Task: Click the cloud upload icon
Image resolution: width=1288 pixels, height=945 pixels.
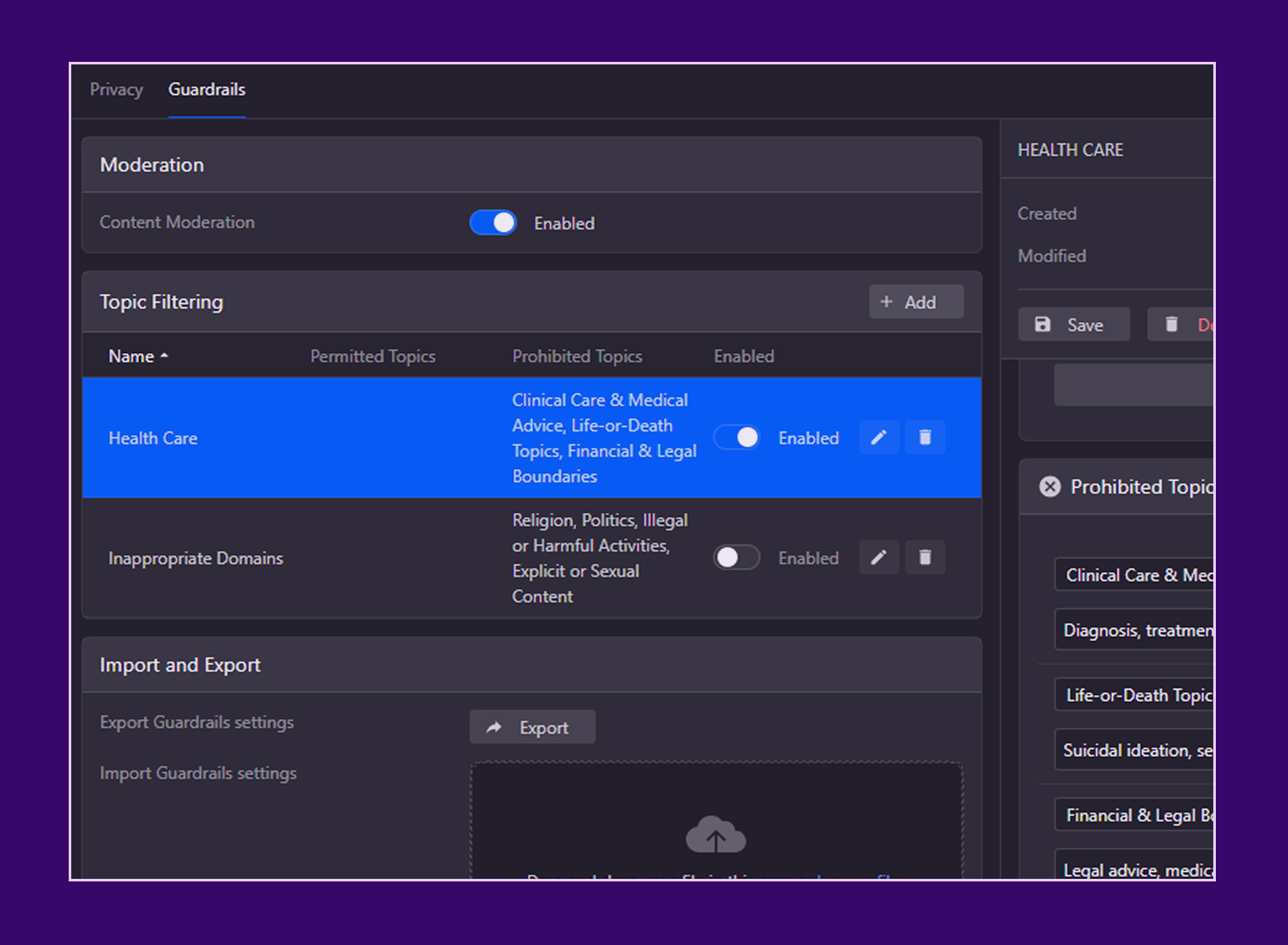Action: point(715,835)
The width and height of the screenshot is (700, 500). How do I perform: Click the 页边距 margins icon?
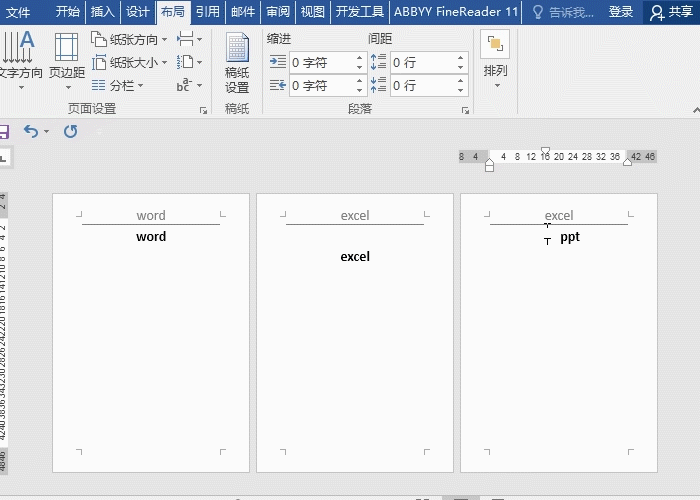click(67, 56)
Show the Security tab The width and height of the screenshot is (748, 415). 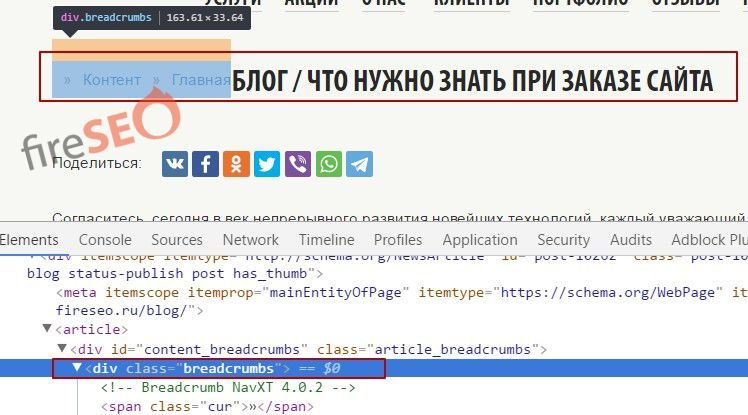(563, 240)
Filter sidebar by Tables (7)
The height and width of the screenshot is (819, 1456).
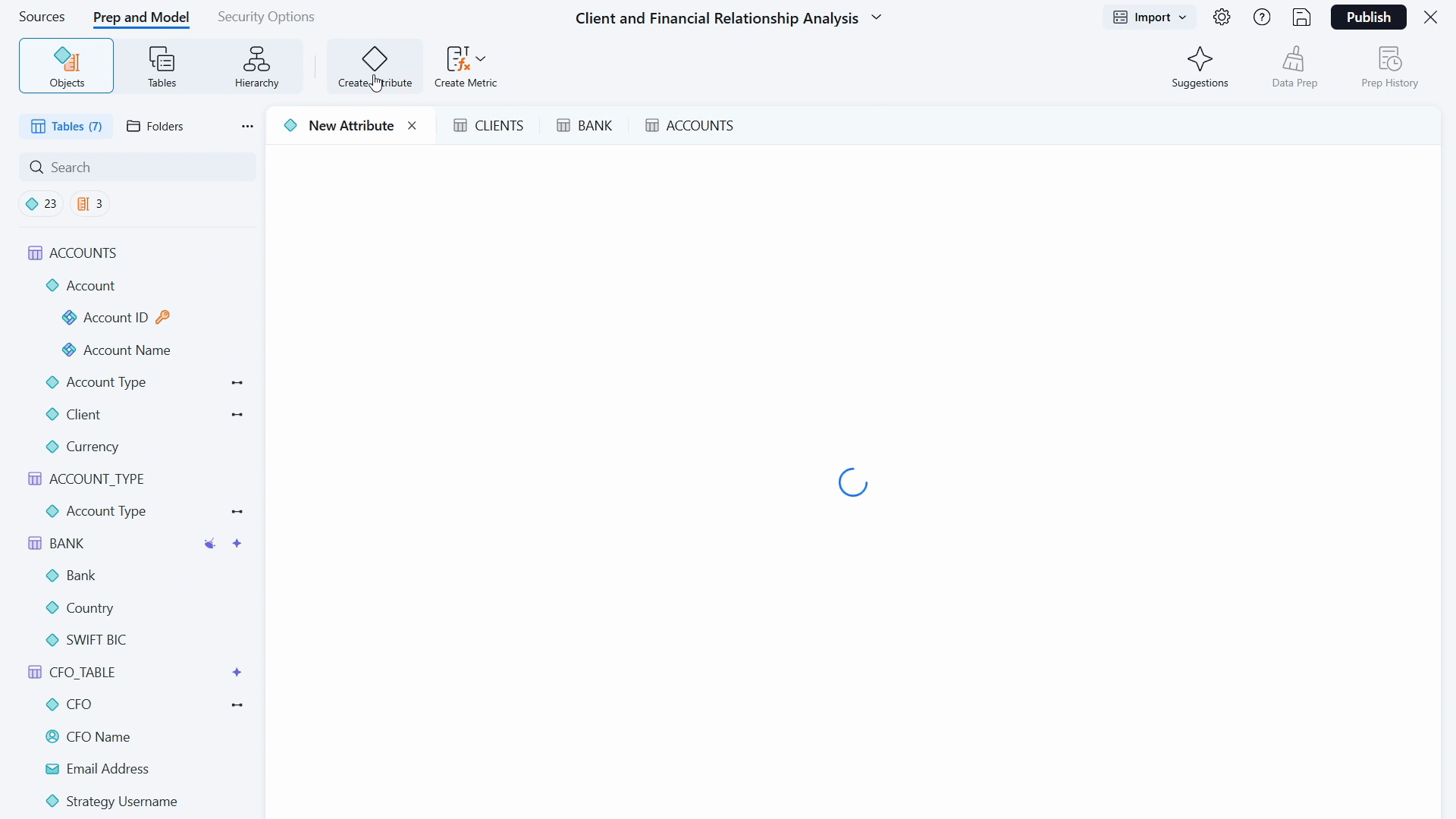point(66,126)
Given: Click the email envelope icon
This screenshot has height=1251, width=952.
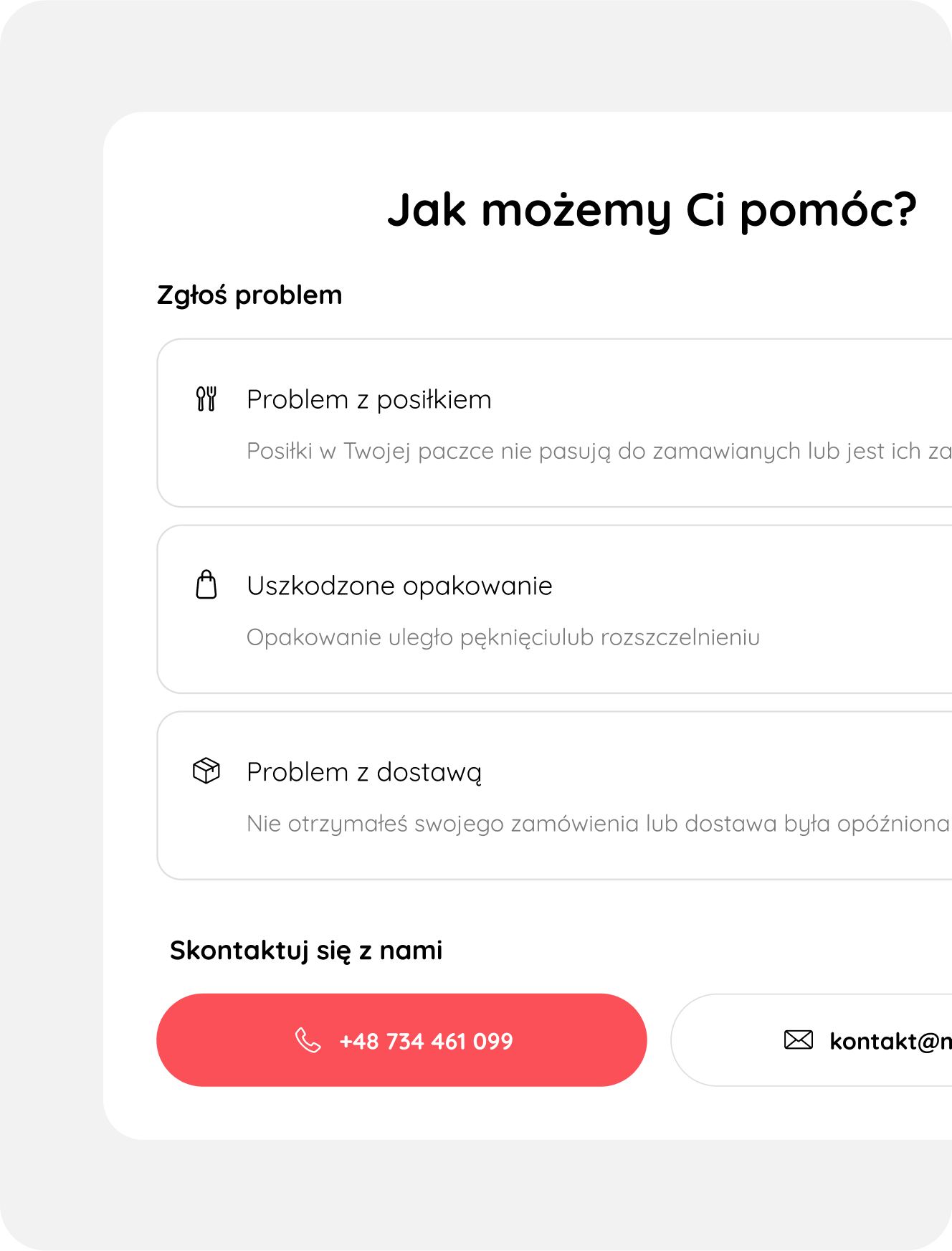Looking at the screenshot, I should coord(799,1040).
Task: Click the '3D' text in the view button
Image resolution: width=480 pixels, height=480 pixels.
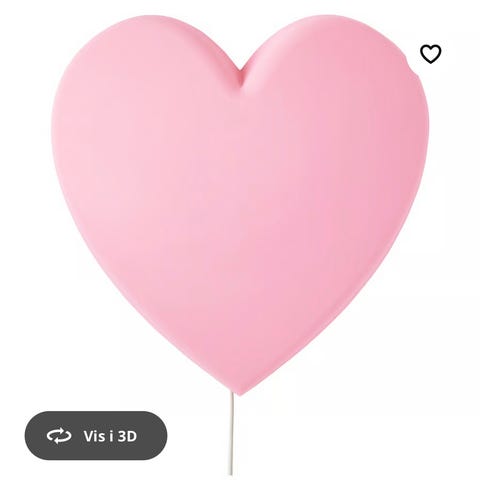Action: (x=128, y=436)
□ □ □
** DESCRIPTION OF THE TASK **
Convert the items into a Markdown table with the columns Row and Text, starting at the line that contains "Task: Click the '3D' text in the view button" and ending at the last line of the items, with one numbered row per line and blank lines omitted. Leave the pictures out of the answer.

** WRITTEN ANSWER **
| Row | Text |
|---|---|
| 1 | Task: Click the '3D' text in the view button |
| 2 | Image resolution: width=480 pixels, height=480 pixels. |
| 3 | Action: (x=128, y=436) |